Justificando o avanço do marco legal, o mercado movimenta R$ 48 bilhões, ao gerar milhares de empregos, acompanhando o debate ético incessante e necessário. Entre vigilância patrimonial, transporte de valores, escolta armada e segurança pessoal, o número de estabelecimentos passa de 250, com uma folha de 30,7 mil trabalhadores.
Enquanto este exército particular cresce, pari passu ao fortalecimento da economia, a previsão de contingente estadual para toda a polícia militar é de 44 mil servidores.

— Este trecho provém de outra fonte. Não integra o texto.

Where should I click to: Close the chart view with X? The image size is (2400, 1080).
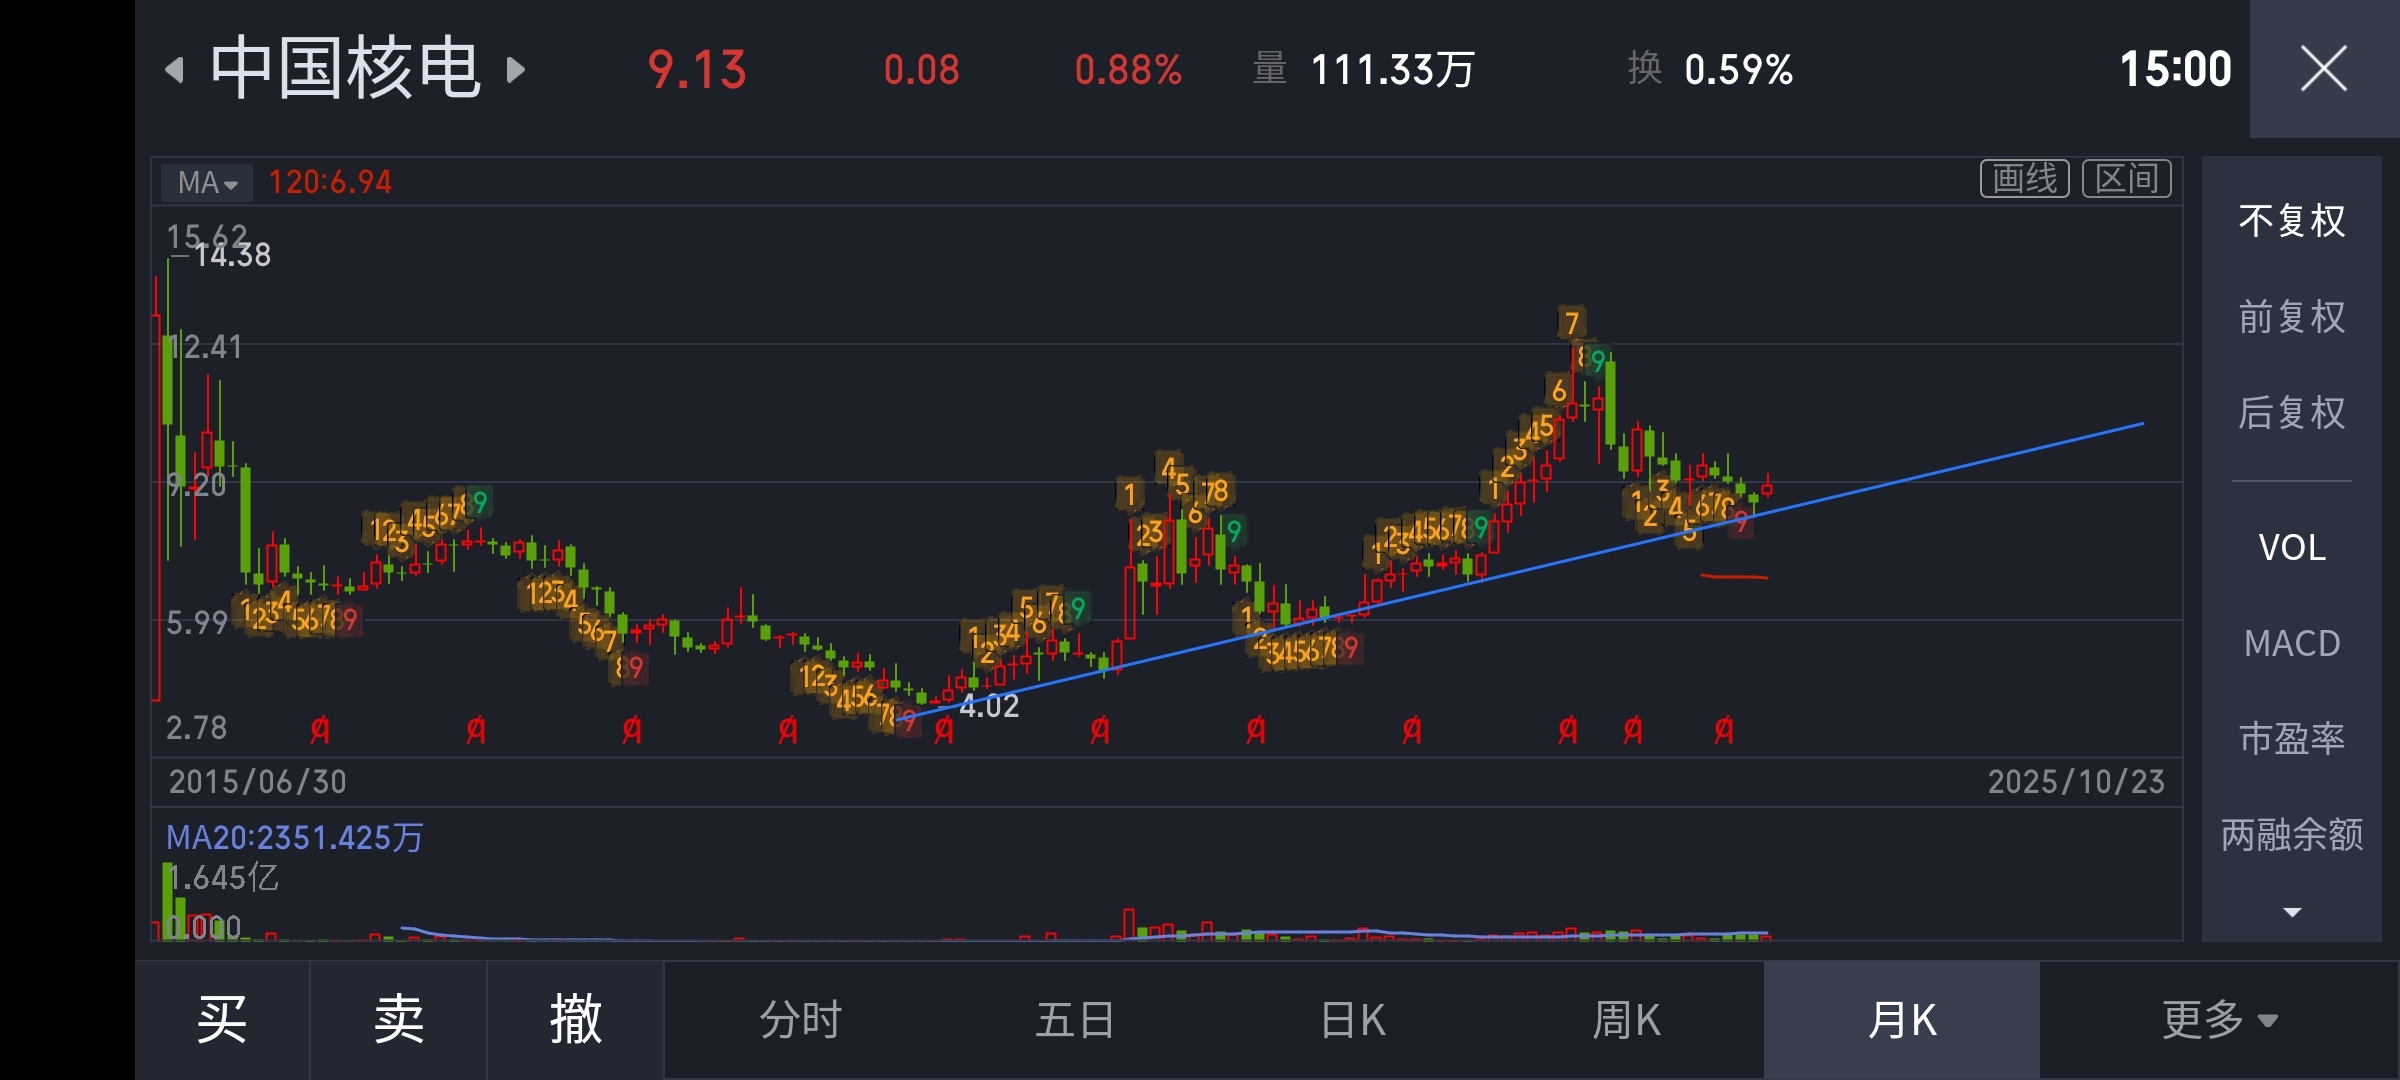(2323, 69)
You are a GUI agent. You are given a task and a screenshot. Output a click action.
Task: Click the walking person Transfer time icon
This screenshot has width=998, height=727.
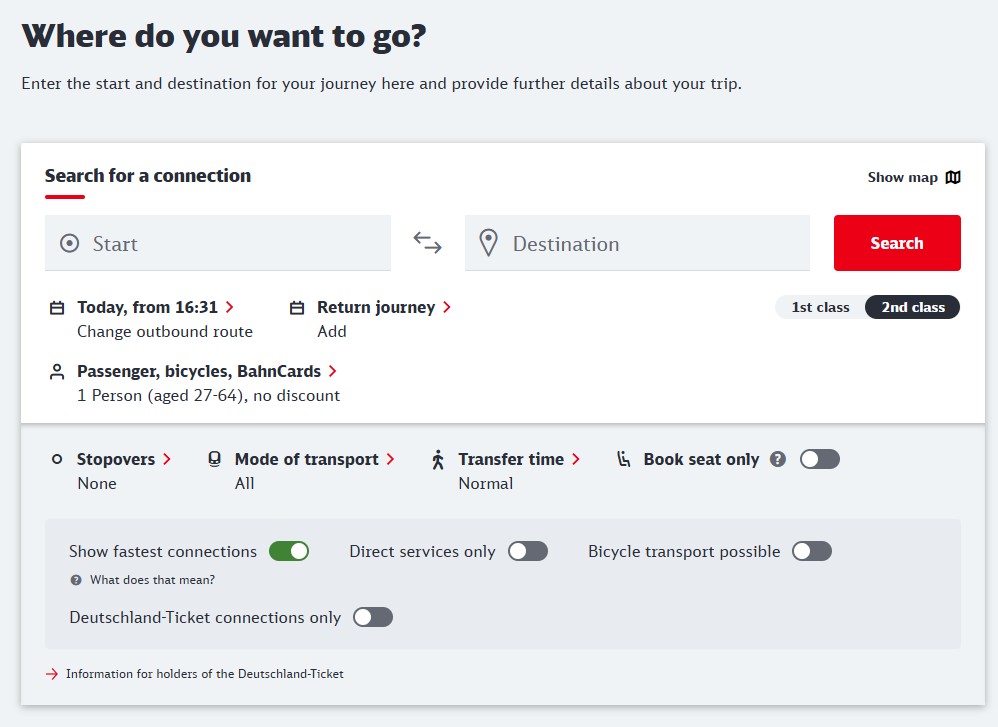click(438, 460)
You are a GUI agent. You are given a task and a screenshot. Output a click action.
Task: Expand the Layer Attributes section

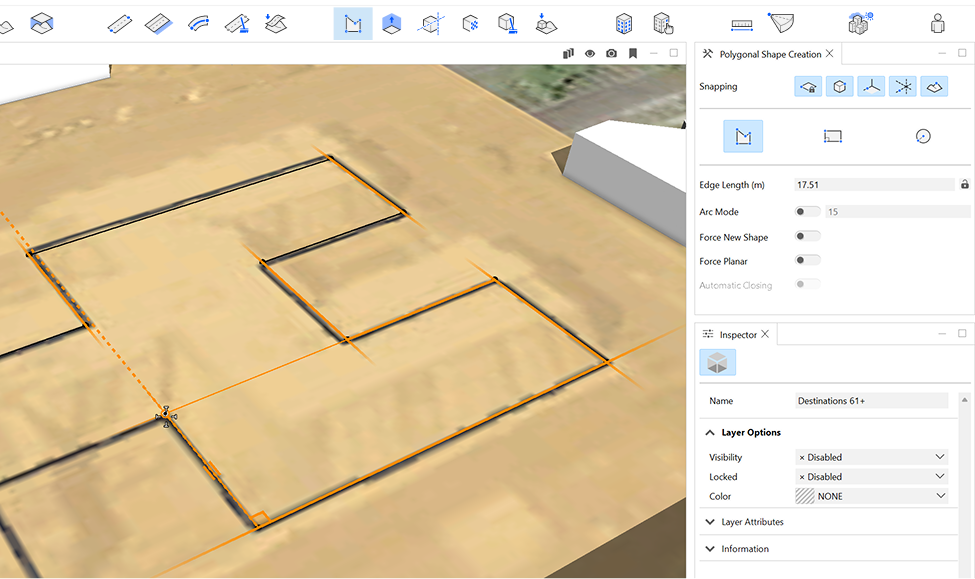pyautogui.click(x=752, y=522)
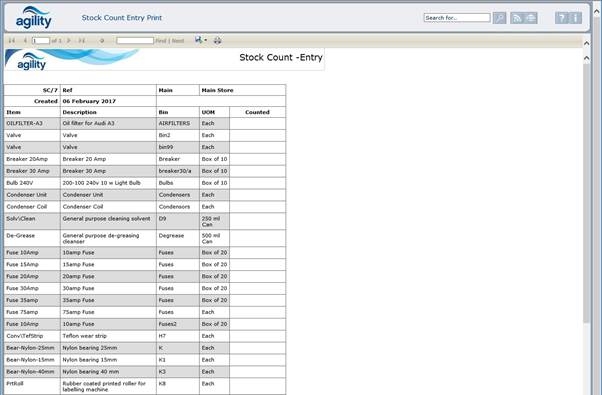
Task: Open the RSS feed icon
Action: point(517,18)
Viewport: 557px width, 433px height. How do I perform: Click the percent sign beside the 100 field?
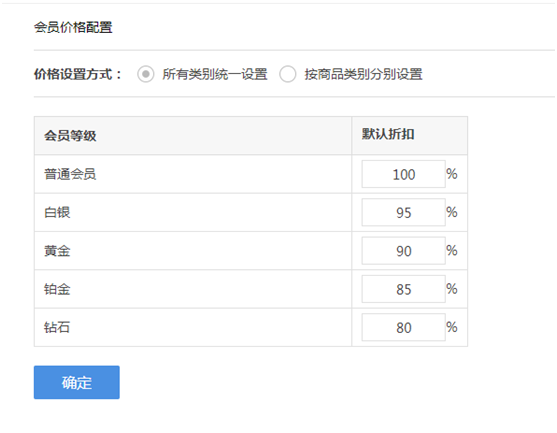(x=452, y=174)
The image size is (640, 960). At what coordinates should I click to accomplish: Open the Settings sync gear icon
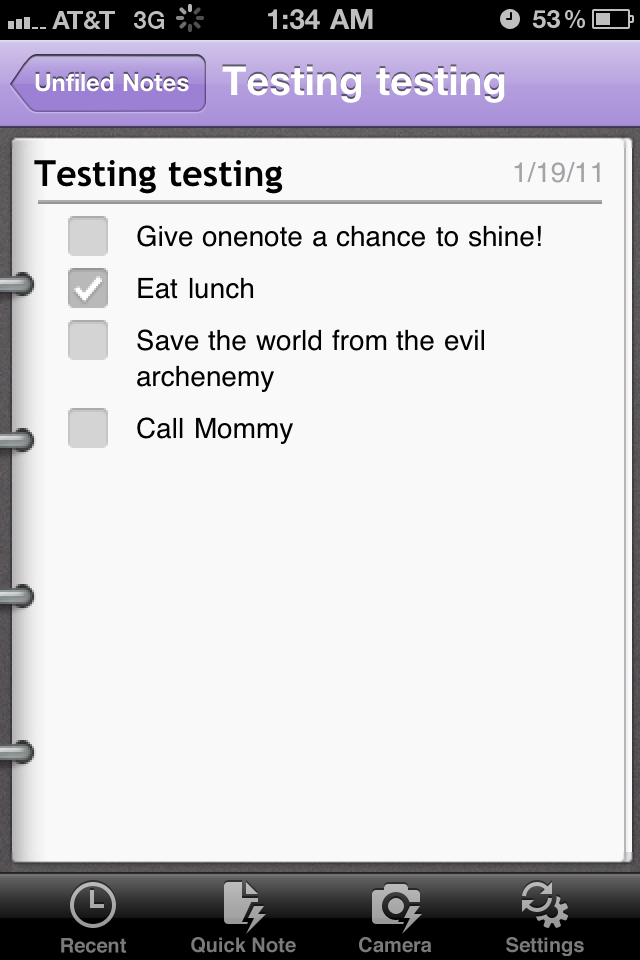(x=544, y=906)
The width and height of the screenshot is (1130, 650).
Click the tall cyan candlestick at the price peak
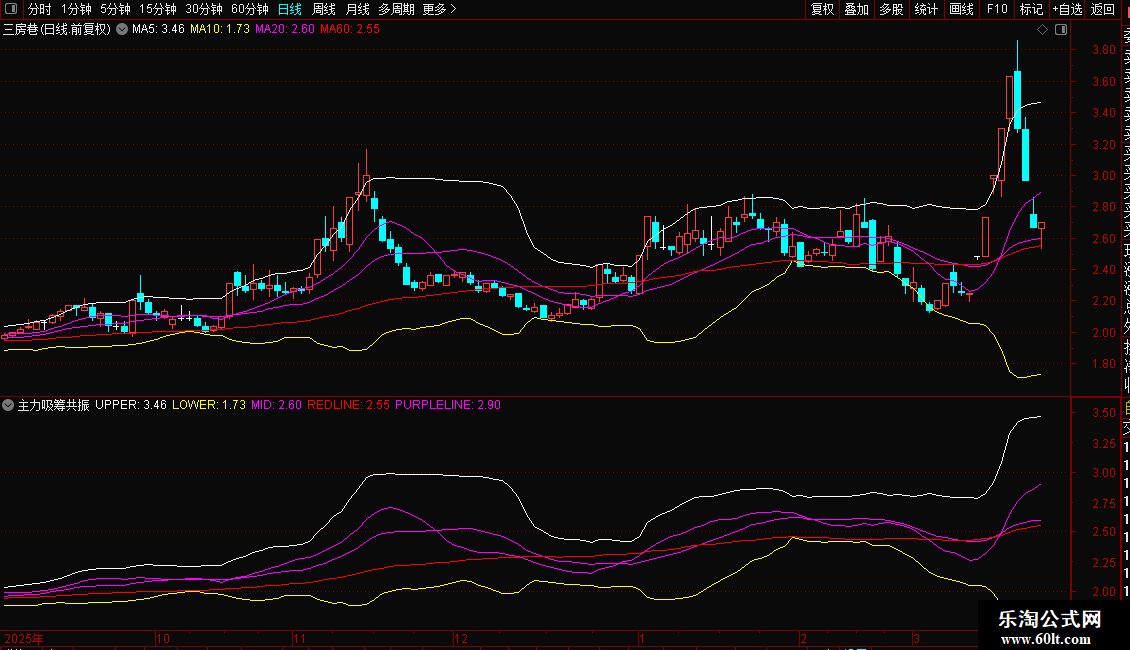click(1017, 100)
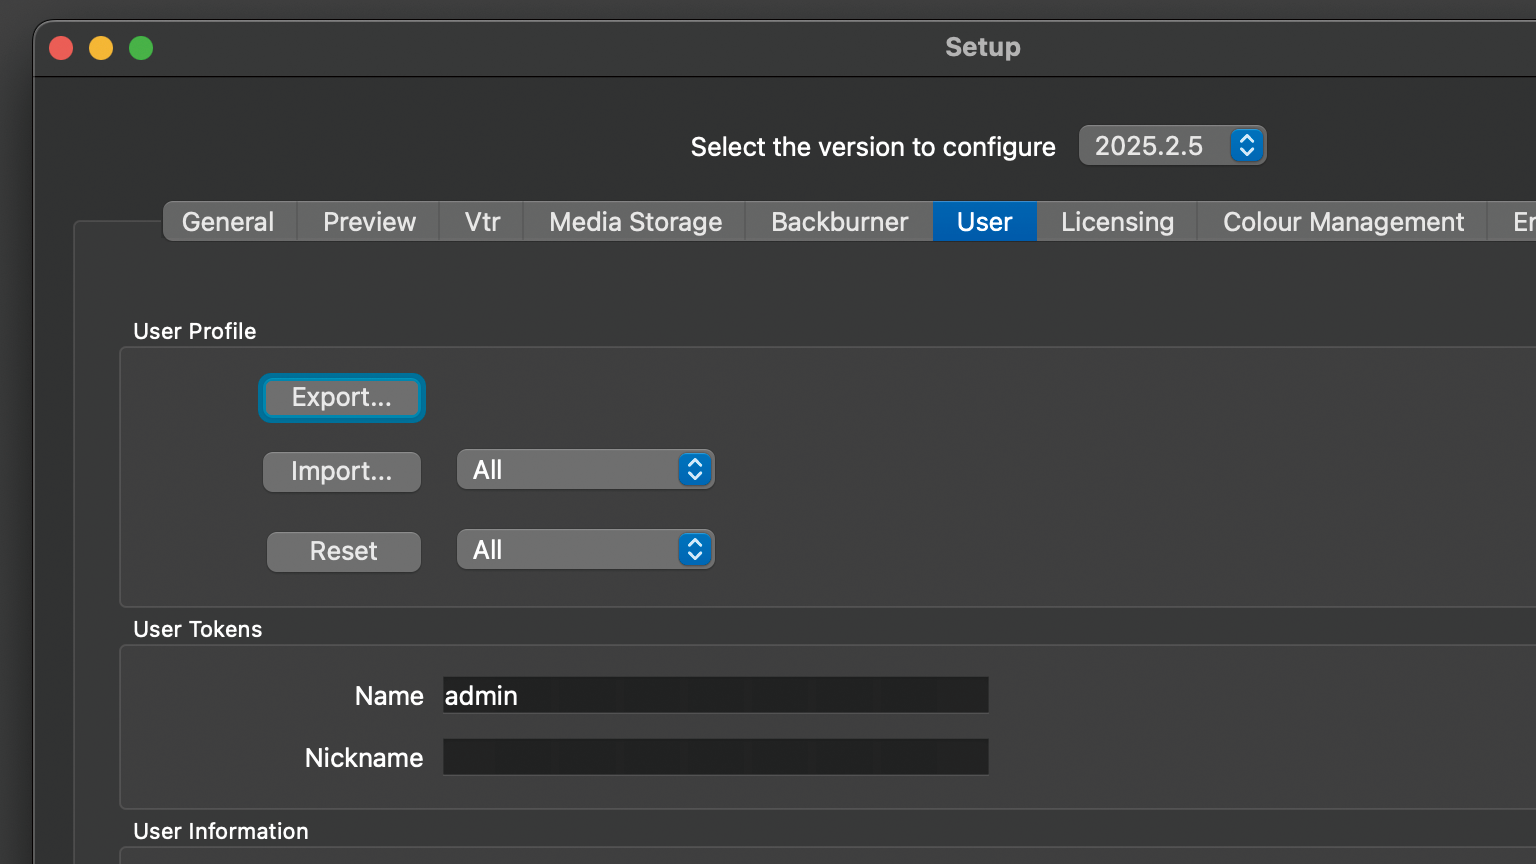Click the green zoom window button
This screenshot has width=1536, height=864.
tap(141, 48)
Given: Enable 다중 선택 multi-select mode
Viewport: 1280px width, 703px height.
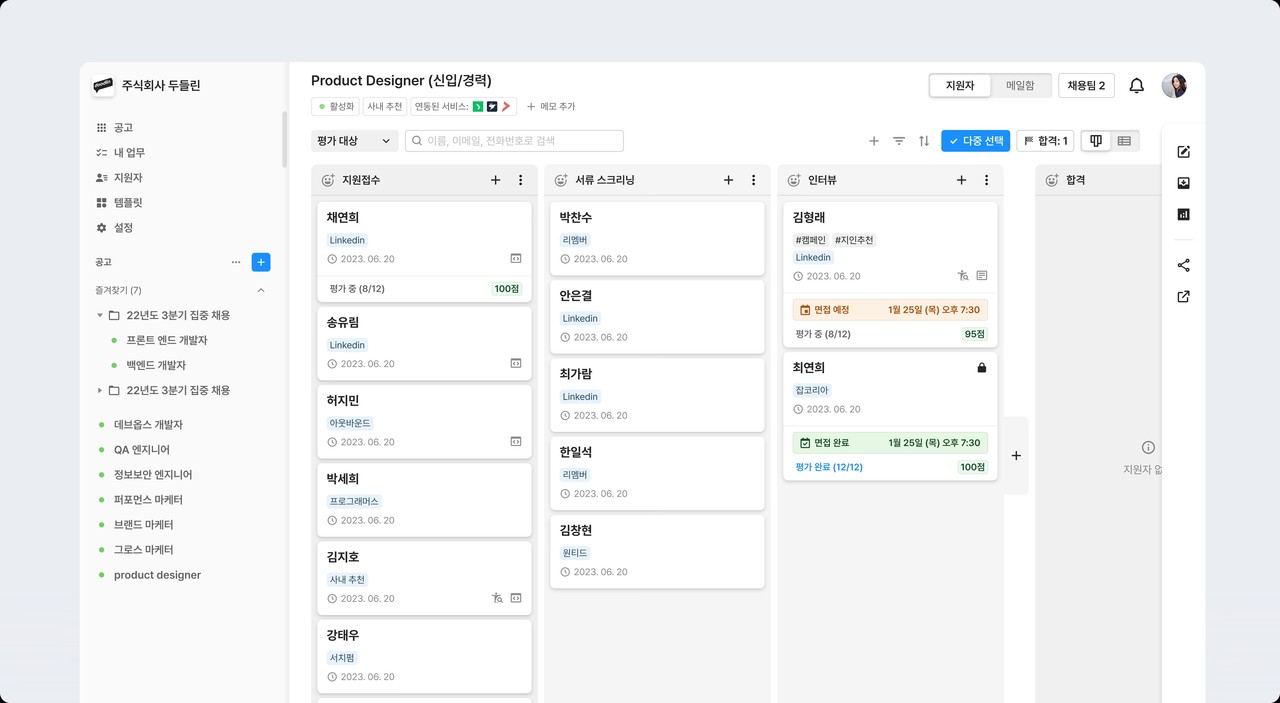Looking at the screenshot, I should tap(975, 141).
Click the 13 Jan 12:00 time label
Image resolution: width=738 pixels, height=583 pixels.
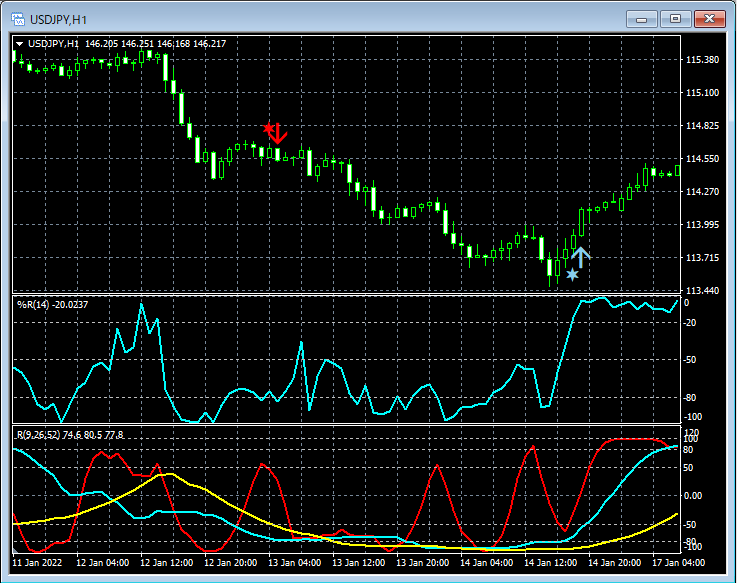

Diante deste quadro, toda cautela é pouca para avaliar propostas de empresas, cada qual com suas peculiaridades, pois a proteção não pode sustentar a esperteza de oportunistas.
O medo como estratégia de venda impõe a contratação de produtos e serviços, a exemplo da instalação de câmeras, tornando-se modismo de perfil performático. Não há razão, por exemplo, para chamar a atenção, com excessos de pirotecnia, sinalizando em pisca-pisca o local do aparelho, quando a discrição é mais razoável.
No caso dos recursos humanos, um vigilante armado hoje sai a R$ 3,7 mil mensais, em média, exigindo rigor por parte dos contratantes, evitando-se a afinidade entre gestores. Discursos alarmistas, no limite, acrescentada a forja de episódios, aproveitando-se talento cênico, pode produzir pressão artificial, fragilizando uma isenta análise técnica.
O Estatuto amplia a responsabilidade dos contratantes, ao criminalizar a oferta de segurança armada sem autorização e reforçar o papel da Polícia Federal na fiscalização. Mas nenhuma lei será suficiente se os próprios condomínios continuarem vulneráveis a narrativas para justificar gastos de interesses estranhos à coletividade.